The paper by Brewer et al. (2013) has a key methodologic flaw [1
]. The control group selected was inappropriate, resulting in an invalid comparison and findings.
The essence of a case-control study is to compare a case group having a disease with a group from the same general source population that did not develop the disease, but had the same opportunity to develop the disease and be included in the case group. When the case and control groups are compared, differences in exposure may suggest possible causes of the disease, or factors associated with causes.
], diagnosis of chronic fatigue syndrome (CFS) was apparently the sole criterion of selection for the cases, which seems appropriate [1
]. After inclusion, over 90% of cases were found to have biomarkers of exposure to specific fungal toxins of interest, which were suspected of involvement in causing the disease. After inclusion, most also reported a history of exposure to water damaged buildings (WDB), where these toxin exposures are presumed to have occurred. The reported WDB exposure, in over 90% of the cases, was not related to their original selection as a case group. The controls, on the other hand, were defined as “[h]ealthy control patients with no known toxic mold exposures in water-damaged buildings.” Thus controls were free of CFS and also without reported history of exposure to WDB environments
, the presumed source of the toxin exposures.
An appropriate control group would have consisted of individuals without diagnosed CFS, chosen as much as possible from a population who might have ended up in the case group if they had developed CFS. To exclude from the controls those without opportunity for the exposure of interest is completely inappropriate. This control selection strategy, aside from making the results invalid, suggests the authors may not have understood the essential purpose and requirements of a case-control comparison. Normally, a case-control study of the disease and exposures of interest in this study would be conducted by comparing a group of people with CFS diagnosed by specific criteria, and a group without diagnosed CFS. There would be no consideration, in the selection of either cases or controls, of what exposures the subjects thought they had been exposed to. That would involve a very subjective and imprecise way to select subjects, might have little to do with actual exposures, and most importantly, would likely introduce bias into the analysis.
It is not evident that other types of control groups would be preferable. For instance, controls who had CFS but were not knowingly exposed to WDB would give you limited useful information. The reported exposures would have no demonstrable association with disease since all the subjects would have the disease, but the results would show, among people with diagnosed CFS, whether thinking you had prior WDB exposure was associated with specific mycotoxin exposures. Alternatively, investigating whether reporting prior WDB exposure was associated with higher biomarkers of fungal mycotoxins, but in groups selected without respect to disease and not biased by this association, would be an interesting but different study.
It is important to point out that the problems with the study are related not to the selection of cases, but only to the selection of controls. Proper selection of cases but inappropriate selection of controls can make a case-control comparison invalid. I would hope that in their response, Dr. Brewer et al. deal clearly and directly with the issue of the control group selection, and provide their explicit opinion on the issue of whether the stated use in the study of both non-CFD status and non-WDB history to select controls was correct. (Apparently the only epidemiologist involved in the original paper, Dr. Madison, has died, so she cannot respond, and the remaining authors may not fully understand the criticisms or be able to respond to this question.) Also, despite the statement in the original comment by Dr. Osterman (2016) that the case-control comparison was “rigged,” that is not an issue that can be or needs to be resolved [2
]. The important issue is the invalid control selection, regardless of whether due to intention or error.

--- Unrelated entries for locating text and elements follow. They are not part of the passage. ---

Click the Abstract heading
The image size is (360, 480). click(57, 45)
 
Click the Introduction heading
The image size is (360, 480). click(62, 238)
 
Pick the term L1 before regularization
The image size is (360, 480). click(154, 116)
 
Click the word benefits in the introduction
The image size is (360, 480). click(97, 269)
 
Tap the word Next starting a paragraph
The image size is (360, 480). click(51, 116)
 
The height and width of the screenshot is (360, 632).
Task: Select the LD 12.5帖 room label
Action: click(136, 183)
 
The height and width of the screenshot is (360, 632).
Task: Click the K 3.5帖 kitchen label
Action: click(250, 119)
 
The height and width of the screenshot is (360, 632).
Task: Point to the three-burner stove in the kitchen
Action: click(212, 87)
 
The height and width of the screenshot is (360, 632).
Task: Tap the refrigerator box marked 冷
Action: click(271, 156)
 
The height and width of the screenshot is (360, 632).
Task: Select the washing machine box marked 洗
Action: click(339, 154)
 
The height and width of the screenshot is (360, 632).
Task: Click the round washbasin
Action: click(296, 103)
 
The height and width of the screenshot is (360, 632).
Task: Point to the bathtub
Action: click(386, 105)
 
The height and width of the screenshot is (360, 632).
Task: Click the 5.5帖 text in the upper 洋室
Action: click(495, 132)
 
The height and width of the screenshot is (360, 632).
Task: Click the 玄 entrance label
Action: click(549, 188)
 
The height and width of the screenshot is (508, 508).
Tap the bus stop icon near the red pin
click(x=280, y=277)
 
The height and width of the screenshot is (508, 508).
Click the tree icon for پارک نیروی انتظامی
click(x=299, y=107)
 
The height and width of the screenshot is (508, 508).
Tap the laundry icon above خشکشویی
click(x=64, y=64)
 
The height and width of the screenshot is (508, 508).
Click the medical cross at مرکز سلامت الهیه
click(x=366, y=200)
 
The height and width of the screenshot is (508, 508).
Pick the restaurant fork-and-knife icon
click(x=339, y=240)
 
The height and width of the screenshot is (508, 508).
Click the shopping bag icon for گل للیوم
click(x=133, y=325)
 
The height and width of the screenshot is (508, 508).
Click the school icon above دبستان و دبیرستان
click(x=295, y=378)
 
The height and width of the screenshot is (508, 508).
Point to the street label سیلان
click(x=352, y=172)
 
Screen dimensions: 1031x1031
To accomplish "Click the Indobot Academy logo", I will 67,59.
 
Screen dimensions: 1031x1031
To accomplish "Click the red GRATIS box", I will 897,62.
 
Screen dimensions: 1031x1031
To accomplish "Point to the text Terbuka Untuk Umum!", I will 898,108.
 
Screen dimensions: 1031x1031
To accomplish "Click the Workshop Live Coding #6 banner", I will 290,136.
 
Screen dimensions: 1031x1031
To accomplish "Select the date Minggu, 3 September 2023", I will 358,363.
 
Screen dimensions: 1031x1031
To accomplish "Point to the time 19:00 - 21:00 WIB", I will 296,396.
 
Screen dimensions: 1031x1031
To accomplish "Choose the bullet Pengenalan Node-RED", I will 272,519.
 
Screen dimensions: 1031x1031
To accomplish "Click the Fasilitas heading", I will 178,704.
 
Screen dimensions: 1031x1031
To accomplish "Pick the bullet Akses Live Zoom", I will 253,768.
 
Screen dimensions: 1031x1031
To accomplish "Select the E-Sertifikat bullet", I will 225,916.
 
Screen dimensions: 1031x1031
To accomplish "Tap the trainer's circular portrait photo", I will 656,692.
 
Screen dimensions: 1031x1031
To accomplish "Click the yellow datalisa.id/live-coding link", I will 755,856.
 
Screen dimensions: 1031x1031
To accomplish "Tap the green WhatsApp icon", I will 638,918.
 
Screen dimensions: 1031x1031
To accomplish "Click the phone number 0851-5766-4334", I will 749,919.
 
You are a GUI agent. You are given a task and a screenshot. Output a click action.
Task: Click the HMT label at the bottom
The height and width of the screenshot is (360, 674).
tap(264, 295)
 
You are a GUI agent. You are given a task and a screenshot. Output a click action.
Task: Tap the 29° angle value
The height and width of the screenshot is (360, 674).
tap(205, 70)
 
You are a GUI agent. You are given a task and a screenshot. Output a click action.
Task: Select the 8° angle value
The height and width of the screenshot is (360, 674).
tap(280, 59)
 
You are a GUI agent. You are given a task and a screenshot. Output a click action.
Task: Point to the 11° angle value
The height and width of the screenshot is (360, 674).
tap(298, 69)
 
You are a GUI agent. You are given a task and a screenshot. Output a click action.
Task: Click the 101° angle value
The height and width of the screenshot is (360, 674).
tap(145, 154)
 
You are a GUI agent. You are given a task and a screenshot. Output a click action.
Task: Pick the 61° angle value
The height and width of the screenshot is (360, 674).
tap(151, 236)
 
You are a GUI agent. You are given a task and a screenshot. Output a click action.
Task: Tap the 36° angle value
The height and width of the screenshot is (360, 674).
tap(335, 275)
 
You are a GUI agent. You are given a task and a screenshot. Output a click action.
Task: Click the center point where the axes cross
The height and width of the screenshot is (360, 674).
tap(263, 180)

While a claim may be made that the article by Brewer et al. (2013) was only a reported case series and not intended to be an epidemiologic case-control study, this is not a credible claim [1
]. The researchers studied a diseased group, and the “results were compared to healthy control subjects previously reported by the same testing laboratory.” The comparison group was defined as “[h]ealthy control patients with no known toxic mold exposures in water-damaged buildings.” Their urine specimens “were used to develop reference data for the control group used in this study.” Mycotoxins “in the urine of patients and controls were statistically analyzed to determine if a difference existed between the two groups.” So even if the authors, including the epidemiologist, somehow did not realize their study would be read as an epidemiologic case-control comparison, this will be the universal interpretation of readers, and this is how the paper should be evaluated.
I think it would be unfortunate if Brewer et al. (2013) were cited as documenting a relationship between CFS and a body burden of mycotoxins [1
]. This relationship may or may not exist, but this paper has not shown evidence to support it. I would advise the journal that in the future, review of any submitted manuscript about toxins that involves an epidemiologic study should include careful epidemiologic review.